C’était le matin et j’ai pris le bus. La ville était tout endormie. Les paysages ont défilé sur la vitre et j’étais à la plage.
Le cri des mouettes. Les mouches sur les algues séchées. Des restes de churros mouillés par la bruine de Normandie. La grande roue immobile. L’odeur des poissons frais du port. Les sirènes de départ du ferry pour l’Angleterre.
Je marche jusqu’à la mer qui s’est retirée. Le soleil se lève doucement comme pour ne pas brusquer le ciel. Le sable scintille sur les débris de coquillage.

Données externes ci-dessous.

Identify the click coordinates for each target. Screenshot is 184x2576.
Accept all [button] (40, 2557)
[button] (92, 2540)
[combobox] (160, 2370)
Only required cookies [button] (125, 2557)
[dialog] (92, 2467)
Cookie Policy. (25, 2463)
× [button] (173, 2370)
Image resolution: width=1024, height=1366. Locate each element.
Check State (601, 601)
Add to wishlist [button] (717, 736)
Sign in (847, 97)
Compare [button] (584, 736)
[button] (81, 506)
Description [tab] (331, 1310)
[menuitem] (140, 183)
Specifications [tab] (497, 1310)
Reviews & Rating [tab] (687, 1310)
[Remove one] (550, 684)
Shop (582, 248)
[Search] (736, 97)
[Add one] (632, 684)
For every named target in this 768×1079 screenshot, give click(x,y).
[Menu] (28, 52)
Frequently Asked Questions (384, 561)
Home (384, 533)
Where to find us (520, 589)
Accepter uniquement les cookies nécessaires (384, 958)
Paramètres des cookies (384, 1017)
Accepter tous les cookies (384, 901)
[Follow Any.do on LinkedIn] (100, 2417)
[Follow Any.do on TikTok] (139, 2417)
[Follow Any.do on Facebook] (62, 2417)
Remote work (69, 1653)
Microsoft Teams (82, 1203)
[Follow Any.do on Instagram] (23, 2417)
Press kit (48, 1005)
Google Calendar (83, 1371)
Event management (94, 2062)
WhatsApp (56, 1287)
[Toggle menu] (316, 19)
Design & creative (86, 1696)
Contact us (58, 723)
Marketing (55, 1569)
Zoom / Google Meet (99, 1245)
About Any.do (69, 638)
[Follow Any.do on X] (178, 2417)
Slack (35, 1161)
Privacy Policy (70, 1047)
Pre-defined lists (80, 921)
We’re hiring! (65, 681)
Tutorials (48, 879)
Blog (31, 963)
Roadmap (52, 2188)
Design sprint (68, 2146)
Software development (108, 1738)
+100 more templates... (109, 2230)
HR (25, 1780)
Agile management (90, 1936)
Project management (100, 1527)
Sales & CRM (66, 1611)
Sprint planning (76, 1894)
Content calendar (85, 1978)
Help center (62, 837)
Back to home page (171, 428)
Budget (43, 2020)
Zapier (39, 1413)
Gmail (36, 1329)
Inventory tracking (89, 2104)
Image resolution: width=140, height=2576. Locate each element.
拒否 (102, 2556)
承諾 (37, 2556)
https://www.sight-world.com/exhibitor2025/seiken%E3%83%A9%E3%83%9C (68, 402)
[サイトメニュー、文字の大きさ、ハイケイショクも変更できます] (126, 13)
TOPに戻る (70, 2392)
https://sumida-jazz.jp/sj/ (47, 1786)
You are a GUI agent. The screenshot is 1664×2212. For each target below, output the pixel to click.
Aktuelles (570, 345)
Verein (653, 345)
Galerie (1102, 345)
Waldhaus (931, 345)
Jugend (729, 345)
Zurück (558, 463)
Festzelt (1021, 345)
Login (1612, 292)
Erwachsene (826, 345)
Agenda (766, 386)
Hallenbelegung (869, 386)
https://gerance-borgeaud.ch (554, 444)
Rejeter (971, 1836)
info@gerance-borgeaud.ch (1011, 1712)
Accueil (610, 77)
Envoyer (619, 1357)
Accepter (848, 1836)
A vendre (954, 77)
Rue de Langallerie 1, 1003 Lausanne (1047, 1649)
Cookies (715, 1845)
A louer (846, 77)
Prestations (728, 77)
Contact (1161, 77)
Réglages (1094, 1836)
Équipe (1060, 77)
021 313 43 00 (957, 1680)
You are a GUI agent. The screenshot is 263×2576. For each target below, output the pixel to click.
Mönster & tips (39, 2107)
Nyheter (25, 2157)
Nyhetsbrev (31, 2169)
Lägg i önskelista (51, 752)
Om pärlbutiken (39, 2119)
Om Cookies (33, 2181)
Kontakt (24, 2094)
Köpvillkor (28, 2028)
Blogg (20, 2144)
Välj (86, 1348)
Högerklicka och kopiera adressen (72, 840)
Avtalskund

Le bleu de la mer envahit mes yeux, le bruit des vagues murmure le jour à mes oreilles, les embruns m’apportent les parfums de sel, l’écume vient caresser ma peau.
J’offre mon corps à la mer et la fraîcheur de la vague me
saisit. Je nage vers l’horizon et je regarde le bleu de l’eau, en sachant qu’à tout instant la lumière du soleil, devenue plus forte, peut en altérer la couleur. Je pense au ciel qui se reflète sur la mer, à ce soleil incertain qui joue avec les vagues, à l’écume lointaine qui rêve mes cheveux. Je pense aux figures absentes de ce paysage, je pense à un poème, à une image, à une chanson, à ma vie et je voudrais juste vivre.
Alors je remue les bras, je bois la tasse, je vide le ciel, je me plonge, je voudrais m’infuser le sel et qu’il me pousse des algues, que l’eau inonde mon émerveillement, noie mes pensées vagabondes. Défoncer les barrières qui subsistent entre le sensible et moi, pour épouser les éléments, et pour qu’enfin, enfin je cesse de réfléchir, pour que je cesse de me heurter à ces réalités interminables qui font naufrage dans ma tête texture ciel d’orage.
Le cri des mouettes, les algues séchées, la grande roue immobile, le sable tiède, le soleil chaud : je ne sais pas si j’ai, un jour, réussi à exister.